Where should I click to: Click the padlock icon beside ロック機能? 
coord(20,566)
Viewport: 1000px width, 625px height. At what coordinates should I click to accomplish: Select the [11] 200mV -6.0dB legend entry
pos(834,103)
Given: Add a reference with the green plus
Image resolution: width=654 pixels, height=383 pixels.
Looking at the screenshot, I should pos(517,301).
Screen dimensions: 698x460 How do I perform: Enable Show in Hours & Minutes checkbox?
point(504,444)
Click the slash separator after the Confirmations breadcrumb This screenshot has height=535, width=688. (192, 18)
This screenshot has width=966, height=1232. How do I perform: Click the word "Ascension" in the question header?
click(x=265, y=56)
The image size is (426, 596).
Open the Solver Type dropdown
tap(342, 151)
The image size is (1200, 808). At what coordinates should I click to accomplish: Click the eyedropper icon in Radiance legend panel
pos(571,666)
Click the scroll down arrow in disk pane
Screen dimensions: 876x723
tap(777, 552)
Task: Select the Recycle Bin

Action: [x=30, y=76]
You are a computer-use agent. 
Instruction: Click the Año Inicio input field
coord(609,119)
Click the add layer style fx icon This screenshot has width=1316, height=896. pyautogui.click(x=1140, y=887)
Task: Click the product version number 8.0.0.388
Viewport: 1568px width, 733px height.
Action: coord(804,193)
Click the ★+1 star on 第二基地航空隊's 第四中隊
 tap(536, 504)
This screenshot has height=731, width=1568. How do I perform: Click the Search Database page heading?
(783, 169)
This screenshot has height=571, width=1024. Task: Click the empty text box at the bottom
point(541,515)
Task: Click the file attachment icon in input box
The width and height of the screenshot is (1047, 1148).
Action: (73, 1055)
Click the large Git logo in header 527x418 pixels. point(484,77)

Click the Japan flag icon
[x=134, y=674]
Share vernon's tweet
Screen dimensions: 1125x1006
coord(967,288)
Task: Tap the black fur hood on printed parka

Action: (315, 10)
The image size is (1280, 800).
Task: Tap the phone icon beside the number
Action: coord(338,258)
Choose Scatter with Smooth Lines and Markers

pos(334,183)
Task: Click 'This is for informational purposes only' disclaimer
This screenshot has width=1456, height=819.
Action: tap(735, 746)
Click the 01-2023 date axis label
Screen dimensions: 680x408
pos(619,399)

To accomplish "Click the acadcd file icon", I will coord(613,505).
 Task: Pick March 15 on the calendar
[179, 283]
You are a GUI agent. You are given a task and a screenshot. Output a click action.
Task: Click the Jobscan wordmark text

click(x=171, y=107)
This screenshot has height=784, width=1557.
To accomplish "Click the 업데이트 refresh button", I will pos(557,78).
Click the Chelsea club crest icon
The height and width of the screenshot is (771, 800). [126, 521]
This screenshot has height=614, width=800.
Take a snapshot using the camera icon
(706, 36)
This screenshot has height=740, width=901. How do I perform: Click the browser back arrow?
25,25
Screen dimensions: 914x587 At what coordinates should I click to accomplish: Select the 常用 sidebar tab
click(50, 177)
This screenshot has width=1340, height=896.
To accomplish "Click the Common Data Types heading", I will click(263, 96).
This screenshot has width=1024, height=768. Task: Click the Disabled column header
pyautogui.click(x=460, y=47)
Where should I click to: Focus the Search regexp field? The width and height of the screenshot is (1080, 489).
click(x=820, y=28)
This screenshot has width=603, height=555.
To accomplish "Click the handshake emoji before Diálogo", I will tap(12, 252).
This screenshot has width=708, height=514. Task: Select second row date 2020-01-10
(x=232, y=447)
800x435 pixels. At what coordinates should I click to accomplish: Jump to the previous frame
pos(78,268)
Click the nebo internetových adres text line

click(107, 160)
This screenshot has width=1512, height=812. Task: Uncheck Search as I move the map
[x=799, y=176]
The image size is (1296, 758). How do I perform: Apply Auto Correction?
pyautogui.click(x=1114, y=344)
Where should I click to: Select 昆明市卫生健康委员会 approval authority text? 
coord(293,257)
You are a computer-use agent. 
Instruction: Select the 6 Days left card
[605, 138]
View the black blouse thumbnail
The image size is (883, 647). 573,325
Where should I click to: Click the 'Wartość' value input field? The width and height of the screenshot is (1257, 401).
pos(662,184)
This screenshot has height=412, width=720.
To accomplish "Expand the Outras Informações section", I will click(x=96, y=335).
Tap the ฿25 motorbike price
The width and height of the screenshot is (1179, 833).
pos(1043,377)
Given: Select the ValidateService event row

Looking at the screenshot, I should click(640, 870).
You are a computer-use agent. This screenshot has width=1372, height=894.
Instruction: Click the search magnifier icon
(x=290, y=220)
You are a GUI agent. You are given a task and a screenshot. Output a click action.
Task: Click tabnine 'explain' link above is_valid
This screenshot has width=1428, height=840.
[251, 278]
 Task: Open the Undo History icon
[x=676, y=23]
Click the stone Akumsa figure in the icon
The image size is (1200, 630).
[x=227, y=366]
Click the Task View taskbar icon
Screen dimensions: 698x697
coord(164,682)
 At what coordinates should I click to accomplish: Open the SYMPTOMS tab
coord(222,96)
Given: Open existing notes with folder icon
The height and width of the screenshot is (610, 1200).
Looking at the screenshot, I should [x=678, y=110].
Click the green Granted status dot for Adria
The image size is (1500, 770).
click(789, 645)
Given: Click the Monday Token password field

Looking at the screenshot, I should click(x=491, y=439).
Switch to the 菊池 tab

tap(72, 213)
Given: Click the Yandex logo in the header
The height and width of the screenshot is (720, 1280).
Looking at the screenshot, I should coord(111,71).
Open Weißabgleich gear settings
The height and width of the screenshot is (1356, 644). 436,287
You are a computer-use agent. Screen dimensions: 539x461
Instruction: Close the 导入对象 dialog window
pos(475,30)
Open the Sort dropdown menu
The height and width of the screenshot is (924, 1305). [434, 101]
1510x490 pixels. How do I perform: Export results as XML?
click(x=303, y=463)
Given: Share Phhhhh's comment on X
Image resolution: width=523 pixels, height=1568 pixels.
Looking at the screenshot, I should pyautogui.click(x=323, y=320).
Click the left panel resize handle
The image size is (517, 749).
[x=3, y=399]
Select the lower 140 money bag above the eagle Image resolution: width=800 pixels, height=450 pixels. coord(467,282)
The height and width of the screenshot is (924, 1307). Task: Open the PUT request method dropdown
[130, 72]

———

● **WHAT NEEDS TO BE DONE**
Every line with "file" in it should be copied from the entries.

● **EXPECTED ANSWER**
Task: Click the file attachment icon in input box
To accomplish "Click the acadcd file icon", I will coord(613,505).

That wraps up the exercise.